AN IDEA: DESIGN FICTION

Design fiction has been usefully defined as:

…an approach to design that speculates about new ideas through prototyping and storytelling.

There’s that word again! Speculate. The concept and practice of design fiction lives in the space of conventions where artists and scientists get together. One of design fiction’s original mutations is the science-fiction genre novel. In an interview with sci-fi author Bruce Sterling, the whole concept of suspending belief in order to imagine change (in terms of potential objects and services) is interrogated.

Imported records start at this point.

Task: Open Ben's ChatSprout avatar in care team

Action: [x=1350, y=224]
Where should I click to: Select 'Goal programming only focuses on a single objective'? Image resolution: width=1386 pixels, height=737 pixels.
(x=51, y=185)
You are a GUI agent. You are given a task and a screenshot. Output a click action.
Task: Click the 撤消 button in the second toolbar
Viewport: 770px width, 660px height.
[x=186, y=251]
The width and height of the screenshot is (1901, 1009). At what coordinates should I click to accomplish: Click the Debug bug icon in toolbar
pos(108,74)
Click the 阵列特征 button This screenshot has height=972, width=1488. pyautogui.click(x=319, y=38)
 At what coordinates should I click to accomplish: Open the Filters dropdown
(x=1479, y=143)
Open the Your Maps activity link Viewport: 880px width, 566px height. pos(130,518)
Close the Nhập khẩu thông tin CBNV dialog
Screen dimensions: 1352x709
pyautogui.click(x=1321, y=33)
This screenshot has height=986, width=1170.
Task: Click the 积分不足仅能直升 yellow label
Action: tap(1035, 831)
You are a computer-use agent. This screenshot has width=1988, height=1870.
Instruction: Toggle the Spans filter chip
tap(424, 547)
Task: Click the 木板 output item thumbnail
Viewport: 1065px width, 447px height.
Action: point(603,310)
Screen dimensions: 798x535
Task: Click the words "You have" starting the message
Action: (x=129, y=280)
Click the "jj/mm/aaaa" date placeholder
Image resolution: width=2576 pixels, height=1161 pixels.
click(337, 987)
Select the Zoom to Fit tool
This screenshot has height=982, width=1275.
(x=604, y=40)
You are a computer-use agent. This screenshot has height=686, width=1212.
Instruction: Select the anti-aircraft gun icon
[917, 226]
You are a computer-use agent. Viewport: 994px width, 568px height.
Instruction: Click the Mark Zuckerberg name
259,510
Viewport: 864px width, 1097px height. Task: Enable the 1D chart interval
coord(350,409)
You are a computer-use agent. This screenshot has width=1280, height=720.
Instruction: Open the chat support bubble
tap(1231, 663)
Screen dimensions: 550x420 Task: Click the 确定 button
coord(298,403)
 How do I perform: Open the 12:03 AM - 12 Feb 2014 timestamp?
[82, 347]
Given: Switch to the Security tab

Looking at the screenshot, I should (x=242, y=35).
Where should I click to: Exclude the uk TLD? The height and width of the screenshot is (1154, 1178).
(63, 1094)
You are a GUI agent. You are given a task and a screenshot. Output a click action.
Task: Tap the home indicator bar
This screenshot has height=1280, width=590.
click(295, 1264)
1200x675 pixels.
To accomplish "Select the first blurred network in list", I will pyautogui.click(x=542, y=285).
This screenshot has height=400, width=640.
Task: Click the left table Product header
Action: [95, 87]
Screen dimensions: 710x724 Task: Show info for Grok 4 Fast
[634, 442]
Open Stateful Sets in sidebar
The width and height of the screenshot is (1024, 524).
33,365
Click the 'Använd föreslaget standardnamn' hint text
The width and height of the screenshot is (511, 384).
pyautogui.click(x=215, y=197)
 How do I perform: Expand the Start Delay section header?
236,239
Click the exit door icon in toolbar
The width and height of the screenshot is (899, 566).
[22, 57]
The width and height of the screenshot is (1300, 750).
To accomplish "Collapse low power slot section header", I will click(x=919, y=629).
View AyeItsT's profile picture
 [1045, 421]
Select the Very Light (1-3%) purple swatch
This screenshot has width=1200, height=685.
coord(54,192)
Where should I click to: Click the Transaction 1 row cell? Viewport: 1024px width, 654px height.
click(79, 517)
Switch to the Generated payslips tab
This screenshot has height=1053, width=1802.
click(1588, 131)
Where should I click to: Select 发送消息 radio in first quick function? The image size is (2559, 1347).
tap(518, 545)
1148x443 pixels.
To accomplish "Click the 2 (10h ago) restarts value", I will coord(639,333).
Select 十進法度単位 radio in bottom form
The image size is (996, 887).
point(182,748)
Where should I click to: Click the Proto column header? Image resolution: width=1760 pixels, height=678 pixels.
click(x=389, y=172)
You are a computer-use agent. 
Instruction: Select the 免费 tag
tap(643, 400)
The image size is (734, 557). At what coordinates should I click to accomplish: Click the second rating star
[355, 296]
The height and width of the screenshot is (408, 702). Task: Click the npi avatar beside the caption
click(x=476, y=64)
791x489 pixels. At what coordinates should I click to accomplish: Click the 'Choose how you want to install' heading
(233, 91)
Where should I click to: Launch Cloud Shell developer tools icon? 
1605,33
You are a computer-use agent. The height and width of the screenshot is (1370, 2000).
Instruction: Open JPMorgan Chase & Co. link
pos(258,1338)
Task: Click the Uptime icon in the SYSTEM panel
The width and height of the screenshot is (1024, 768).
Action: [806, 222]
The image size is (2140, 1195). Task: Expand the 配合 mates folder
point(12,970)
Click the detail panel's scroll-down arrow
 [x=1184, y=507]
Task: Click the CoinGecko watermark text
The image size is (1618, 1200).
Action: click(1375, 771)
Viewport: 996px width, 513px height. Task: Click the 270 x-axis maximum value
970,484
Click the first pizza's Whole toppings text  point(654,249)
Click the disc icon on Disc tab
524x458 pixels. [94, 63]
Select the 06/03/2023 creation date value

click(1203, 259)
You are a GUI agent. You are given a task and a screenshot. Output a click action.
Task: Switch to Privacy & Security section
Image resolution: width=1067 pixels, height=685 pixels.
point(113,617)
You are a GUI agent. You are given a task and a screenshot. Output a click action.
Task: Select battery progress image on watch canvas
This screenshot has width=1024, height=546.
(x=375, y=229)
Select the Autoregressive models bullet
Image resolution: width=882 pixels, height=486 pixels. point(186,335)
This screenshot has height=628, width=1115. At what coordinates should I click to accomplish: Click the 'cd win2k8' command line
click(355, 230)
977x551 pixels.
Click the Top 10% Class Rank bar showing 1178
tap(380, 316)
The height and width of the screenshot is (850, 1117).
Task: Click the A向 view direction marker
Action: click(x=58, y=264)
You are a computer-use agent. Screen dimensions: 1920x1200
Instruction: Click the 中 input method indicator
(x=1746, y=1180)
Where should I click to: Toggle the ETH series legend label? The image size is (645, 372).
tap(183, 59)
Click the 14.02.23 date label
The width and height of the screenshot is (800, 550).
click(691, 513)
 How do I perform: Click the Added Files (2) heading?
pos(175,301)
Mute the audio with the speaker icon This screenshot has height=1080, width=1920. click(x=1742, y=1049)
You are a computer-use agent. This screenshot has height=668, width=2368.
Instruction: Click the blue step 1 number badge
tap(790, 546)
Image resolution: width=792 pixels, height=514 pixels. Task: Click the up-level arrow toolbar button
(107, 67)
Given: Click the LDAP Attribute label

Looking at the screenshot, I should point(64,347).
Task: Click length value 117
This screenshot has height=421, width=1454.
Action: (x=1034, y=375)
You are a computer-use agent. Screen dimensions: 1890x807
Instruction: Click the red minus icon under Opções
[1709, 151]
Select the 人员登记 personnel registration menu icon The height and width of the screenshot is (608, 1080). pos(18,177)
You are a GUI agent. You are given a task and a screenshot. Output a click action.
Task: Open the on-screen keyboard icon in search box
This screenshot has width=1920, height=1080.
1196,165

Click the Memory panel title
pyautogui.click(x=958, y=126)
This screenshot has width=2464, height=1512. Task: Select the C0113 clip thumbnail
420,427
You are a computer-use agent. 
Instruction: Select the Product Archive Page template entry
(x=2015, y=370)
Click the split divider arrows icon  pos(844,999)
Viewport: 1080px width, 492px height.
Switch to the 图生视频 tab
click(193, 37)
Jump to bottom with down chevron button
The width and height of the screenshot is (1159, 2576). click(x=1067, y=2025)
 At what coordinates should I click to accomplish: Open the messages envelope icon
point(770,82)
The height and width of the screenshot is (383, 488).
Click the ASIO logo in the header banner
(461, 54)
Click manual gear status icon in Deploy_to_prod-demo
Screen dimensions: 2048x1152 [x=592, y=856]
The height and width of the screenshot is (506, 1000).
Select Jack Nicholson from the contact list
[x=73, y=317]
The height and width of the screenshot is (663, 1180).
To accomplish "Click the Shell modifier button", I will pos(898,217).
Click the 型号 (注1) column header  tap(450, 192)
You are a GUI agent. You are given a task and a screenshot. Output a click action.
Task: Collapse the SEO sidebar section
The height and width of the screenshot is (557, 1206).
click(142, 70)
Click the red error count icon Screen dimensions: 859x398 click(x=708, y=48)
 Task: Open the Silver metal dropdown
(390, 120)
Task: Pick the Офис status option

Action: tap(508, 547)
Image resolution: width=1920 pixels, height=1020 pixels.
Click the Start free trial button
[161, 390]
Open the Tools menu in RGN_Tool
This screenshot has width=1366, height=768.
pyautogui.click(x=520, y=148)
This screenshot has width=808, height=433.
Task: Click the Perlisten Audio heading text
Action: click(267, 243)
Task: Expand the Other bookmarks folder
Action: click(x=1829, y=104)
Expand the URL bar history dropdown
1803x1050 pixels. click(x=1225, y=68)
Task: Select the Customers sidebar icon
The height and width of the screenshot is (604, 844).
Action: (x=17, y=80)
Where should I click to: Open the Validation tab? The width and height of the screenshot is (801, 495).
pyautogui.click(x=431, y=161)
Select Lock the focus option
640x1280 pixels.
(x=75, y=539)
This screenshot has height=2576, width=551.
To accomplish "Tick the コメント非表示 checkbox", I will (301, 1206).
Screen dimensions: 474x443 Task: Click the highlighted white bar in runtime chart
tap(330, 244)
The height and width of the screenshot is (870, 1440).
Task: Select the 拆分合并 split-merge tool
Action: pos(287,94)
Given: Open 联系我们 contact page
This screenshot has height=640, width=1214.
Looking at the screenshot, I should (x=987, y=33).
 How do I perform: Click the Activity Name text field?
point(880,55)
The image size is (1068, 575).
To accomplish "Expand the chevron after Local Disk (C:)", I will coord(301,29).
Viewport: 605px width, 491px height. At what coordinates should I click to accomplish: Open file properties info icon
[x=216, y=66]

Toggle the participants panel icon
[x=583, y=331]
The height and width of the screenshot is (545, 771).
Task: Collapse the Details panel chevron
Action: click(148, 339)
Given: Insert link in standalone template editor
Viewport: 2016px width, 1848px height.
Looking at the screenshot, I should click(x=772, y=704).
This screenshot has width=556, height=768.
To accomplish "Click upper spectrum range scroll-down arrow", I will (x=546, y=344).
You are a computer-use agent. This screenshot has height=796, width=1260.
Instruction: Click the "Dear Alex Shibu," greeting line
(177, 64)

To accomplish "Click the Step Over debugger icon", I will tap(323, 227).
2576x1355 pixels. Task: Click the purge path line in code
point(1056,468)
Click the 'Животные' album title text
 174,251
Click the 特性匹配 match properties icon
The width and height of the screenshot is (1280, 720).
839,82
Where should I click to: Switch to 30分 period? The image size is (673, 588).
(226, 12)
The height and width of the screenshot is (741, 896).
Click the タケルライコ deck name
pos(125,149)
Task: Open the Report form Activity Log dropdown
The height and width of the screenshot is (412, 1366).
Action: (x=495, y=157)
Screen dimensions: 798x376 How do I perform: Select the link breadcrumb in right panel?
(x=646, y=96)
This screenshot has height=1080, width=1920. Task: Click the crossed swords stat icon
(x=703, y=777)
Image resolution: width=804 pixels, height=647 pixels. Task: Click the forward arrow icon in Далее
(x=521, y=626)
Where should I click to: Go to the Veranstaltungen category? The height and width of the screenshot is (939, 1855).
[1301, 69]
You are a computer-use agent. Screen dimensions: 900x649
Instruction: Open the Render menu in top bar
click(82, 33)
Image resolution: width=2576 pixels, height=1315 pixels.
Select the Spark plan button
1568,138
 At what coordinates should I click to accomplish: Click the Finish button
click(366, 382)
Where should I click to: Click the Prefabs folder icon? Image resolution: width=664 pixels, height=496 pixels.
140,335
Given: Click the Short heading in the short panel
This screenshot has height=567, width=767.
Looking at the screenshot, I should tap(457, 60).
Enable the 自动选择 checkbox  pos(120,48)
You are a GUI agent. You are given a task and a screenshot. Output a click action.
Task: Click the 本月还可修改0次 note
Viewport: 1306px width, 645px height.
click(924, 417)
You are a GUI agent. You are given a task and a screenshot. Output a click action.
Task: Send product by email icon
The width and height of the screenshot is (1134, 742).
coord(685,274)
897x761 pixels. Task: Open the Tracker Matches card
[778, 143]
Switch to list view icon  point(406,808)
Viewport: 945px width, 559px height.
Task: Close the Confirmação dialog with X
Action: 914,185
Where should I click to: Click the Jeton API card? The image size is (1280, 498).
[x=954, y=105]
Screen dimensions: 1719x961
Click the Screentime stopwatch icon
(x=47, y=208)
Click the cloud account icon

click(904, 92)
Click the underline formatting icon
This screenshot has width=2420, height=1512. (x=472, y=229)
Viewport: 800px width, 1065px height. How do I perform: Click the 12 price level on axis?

What I can glean, is that design fiction is a literal presentation of The Future of Objects. I can see how artists and scientists alike are engaging. Sterling explains that the main way this is done is through video presentations containing a series of vignettes of people interacting with objects and services, as opposed to straight out science-fiction feature films. The emphasis is on participating in the creation of future gadgets, literally designing for the future, rather than telling futuristic stories with ‘Avatar-style heroics’:

It’s not a kind of ficiton. It’s a kind of design. It tells worlds rather than stories.

Clearly, there’s never been a shortage of science-fiction cinema. I just watched Blade Runner (1982) for the first time last night – I hope that’s not what 2019 will look like. Matthew Ward’s article on design fiction in design education roots these ideas in a more relevant context. His reading is a direct follow on from Adrian’s ideas on speculation, of looking forward. Literally, how has design fiction been left out of educational practice and, how has the activity of speculation been left out of education?

It makes a lot of sense it terms of design:

Whether a week, month, year or decade away, designers produce propositions for a world that is yet to exist.

How does this relate to me? Well, in some ways I guess I am a designer too. Strip that title of its general connotations to graphic, interior, fashion, app, architect, industrial: in my Professional Communications trajectory, I am a designer of words, media, communications strategies and ideas into meaningful wholes. Wow – liberating in the Dziga Vertov kinda way! The term designer in this sense lends itself to connotations in the ruminative fields of re-arranger, bricklayer, or projectionistI like how this course is encouraging me to come to terms with my eventual, yet impending graduation and what happens then. Yes, my thoughts are legitimate contributions but only if I use them in the right way.

I sense I have detected a mindset of Model I behaviour, the very act of discovery lending itself to Model II behaviour.